[DATA EXTRACTS — start]

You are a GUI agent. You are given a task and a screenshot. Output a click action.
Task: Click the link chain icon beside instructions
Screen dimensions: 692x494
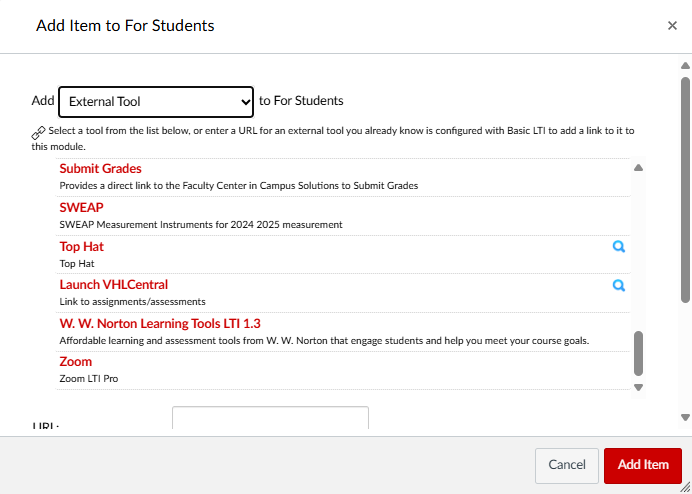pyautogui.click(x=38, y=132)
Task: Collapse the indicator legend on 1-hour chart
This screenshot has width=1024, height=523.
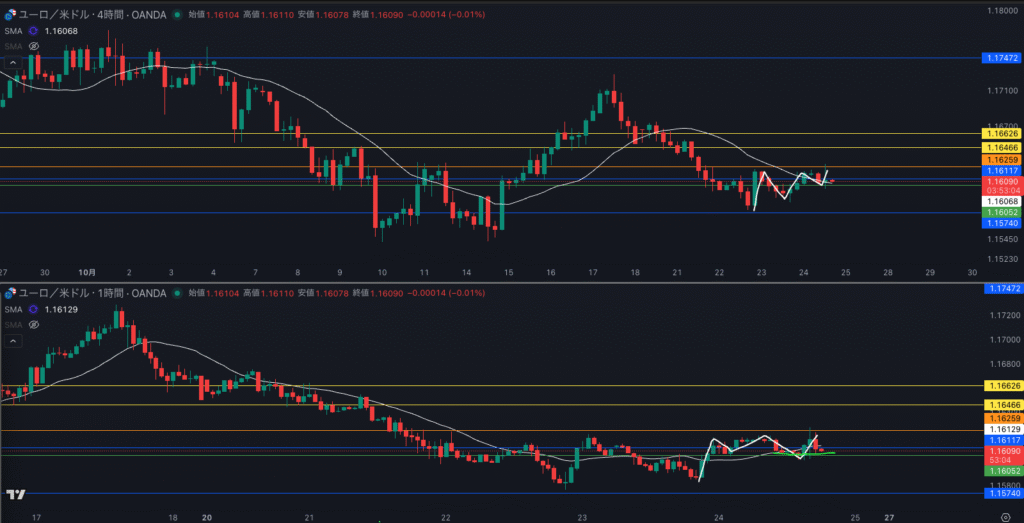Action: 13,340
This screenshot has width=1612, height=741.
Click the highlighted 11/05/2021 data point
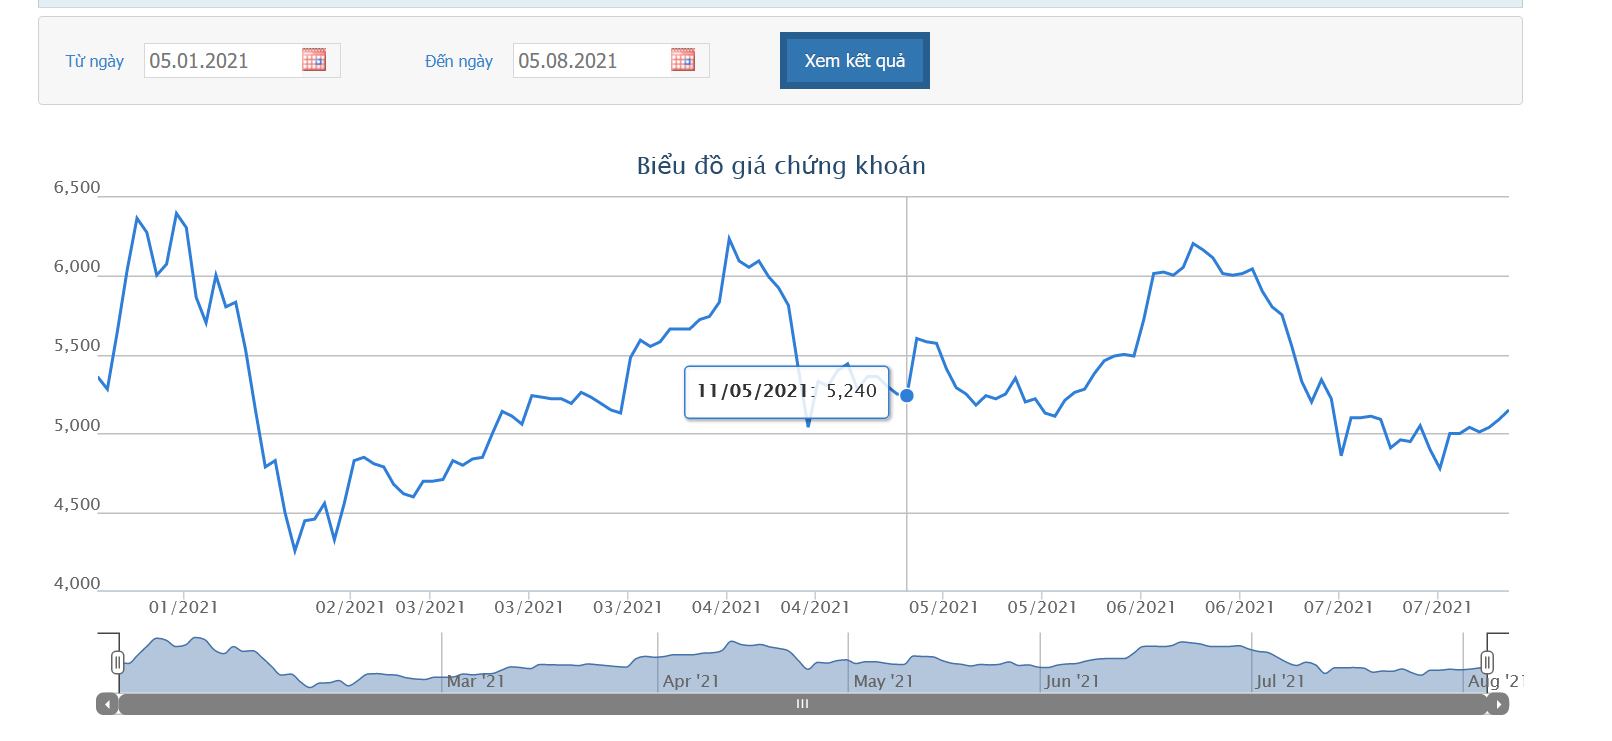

[DATA EXTRACTS — finish]
[DATA EXTRACTS — start]

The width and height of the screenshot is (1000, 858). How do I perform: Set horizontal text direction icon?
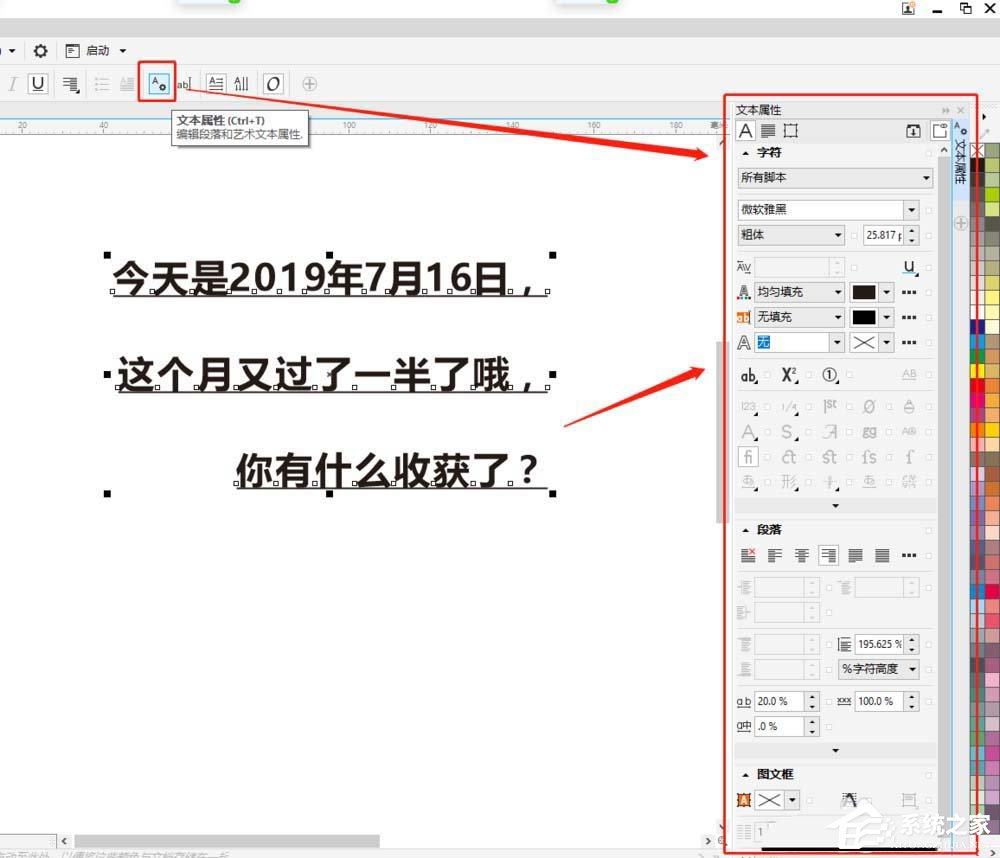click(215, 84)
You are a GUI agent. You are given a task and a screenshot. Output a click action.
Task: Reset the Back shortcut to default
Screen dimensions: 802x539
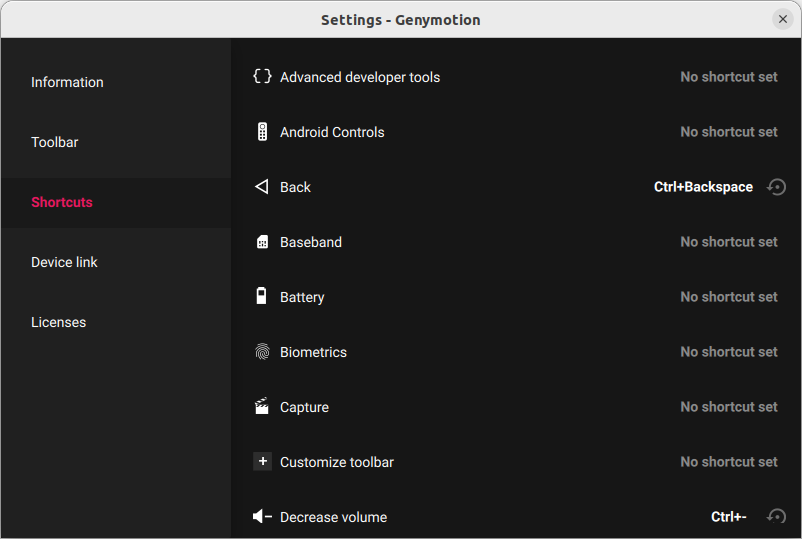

[DATA EXTRACTS — finish]
[DATA EXTRACTS — start]

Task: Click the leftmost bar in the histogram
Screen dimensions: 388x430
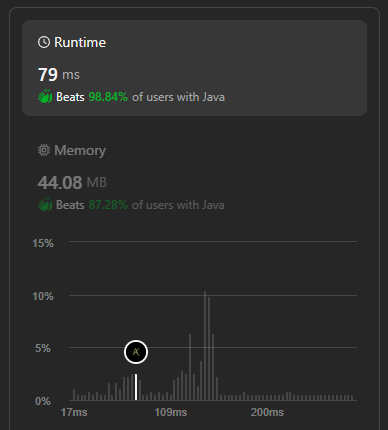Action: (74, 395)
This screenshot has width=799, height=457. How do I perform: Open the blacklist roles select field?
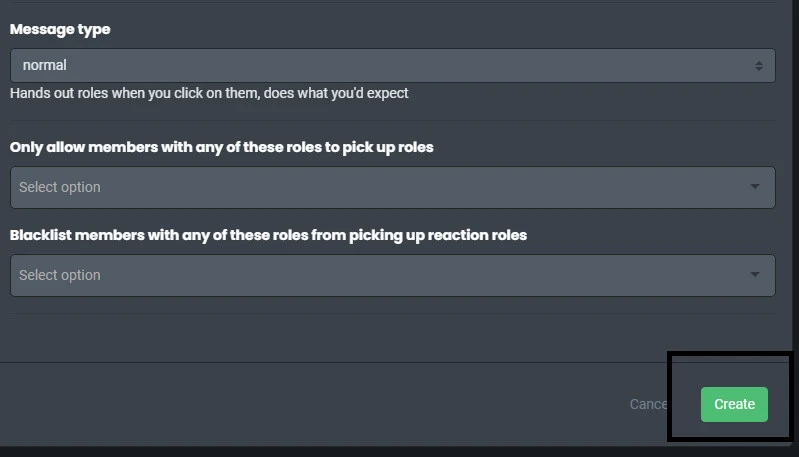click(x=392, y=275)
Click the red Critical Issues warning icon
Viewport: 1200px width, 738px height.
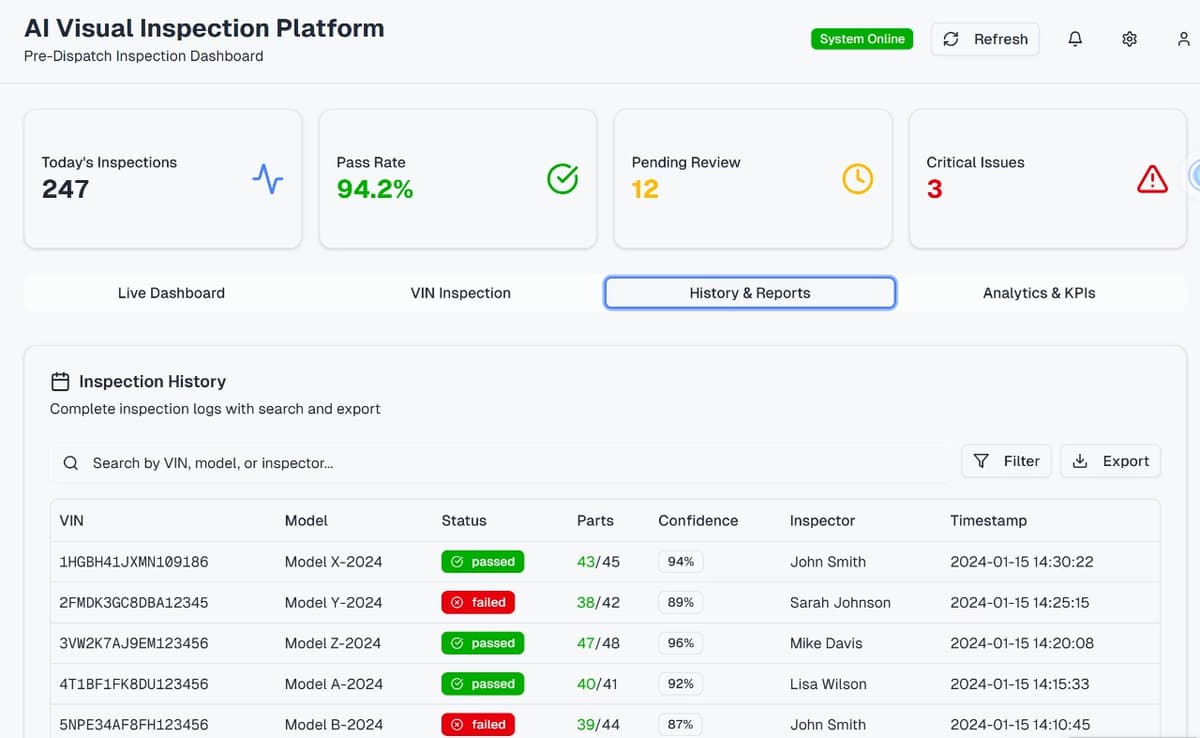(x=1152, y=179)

[DATA EXTRACTS — finish]

[ABOUT THIS TASK]
In the entries above, find the line with "The width and" and the line with "Screen dimensions: 802x539". Return exactly those lines and all the ones between them, pictures excluded.

[TASK RESULT]
The width and height of the screenshot is (1000, 858). How do I perform: Set horizontal text direction icon?
click(215, 84)
You are a GUI agent. You are given a task and a screenshot. Output a click action.
Task: Reset the Back shortcut to default
Screen dimensions: 802x539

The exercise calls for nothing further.